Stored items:
────────────────

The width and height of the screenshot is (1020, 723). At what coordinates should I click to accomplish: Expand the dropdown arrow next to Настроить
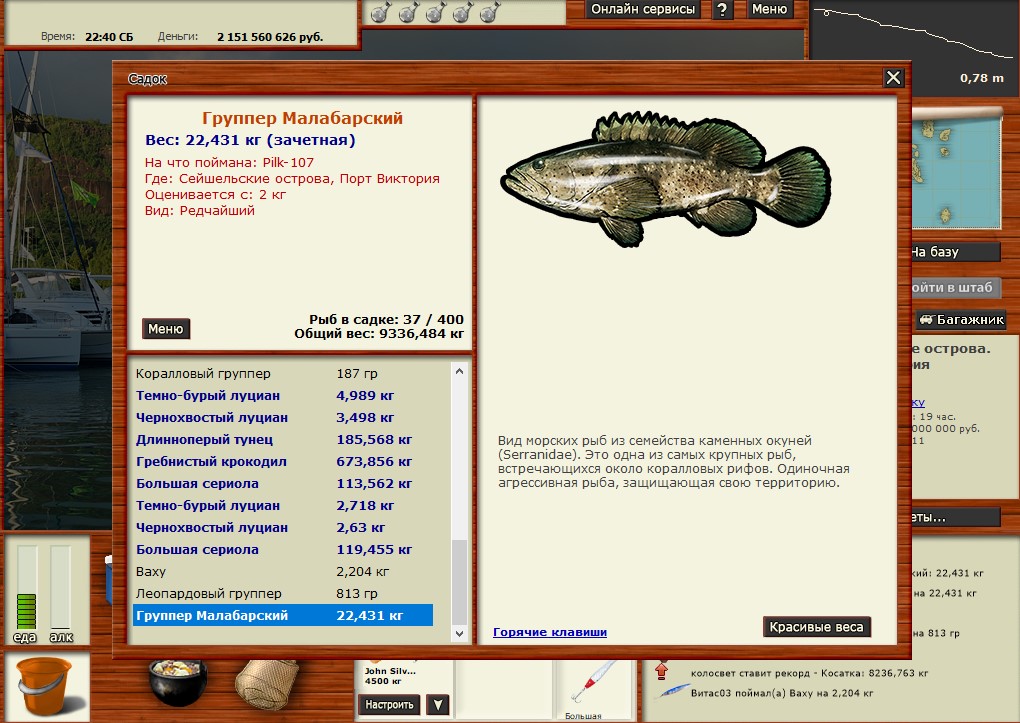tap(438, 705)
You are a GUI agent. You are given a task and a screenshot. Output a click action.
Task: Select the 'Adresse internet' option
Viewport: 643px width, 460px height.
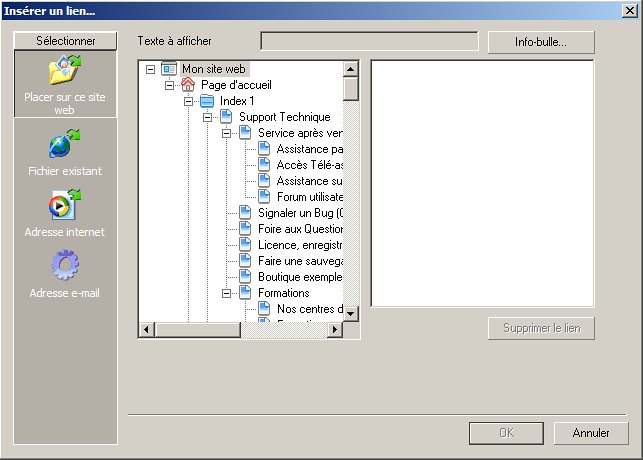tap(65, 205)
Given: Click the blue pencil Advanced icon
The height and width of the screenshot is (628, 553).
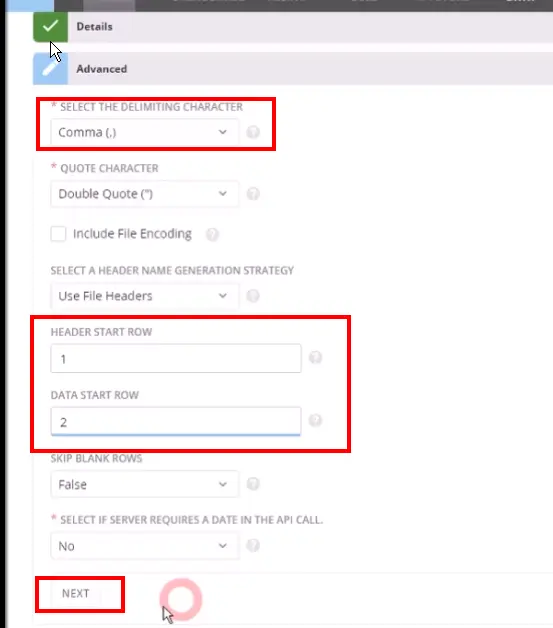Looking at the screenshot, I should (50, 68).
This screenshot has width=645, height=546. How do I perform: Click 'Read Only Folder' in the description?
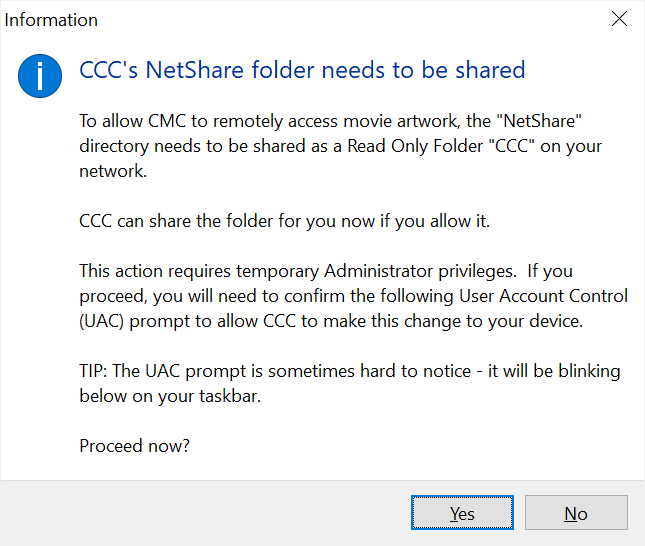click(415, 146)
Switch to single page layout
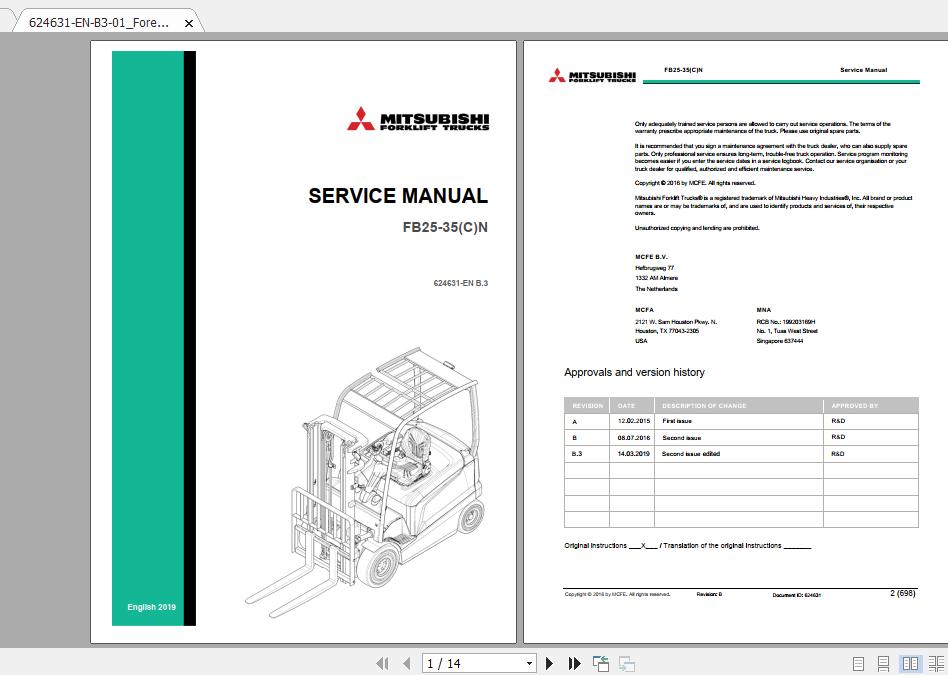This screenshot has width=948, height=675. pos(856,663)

────────────────

WHAT IS NEEDED: An exact copy is required of the lines from the one holding "This screenshot has width=645, height=546." to the end of the entries above, both included; no pictures belong in it.

YOUR RESPONSE:
This screenshot has width=645, height=546. How do I perform: Click 'Read Only Folder' in the description?
click(415, 146)
Switch to single page layout
This screenshot has width=948, height=675. pos(856,663)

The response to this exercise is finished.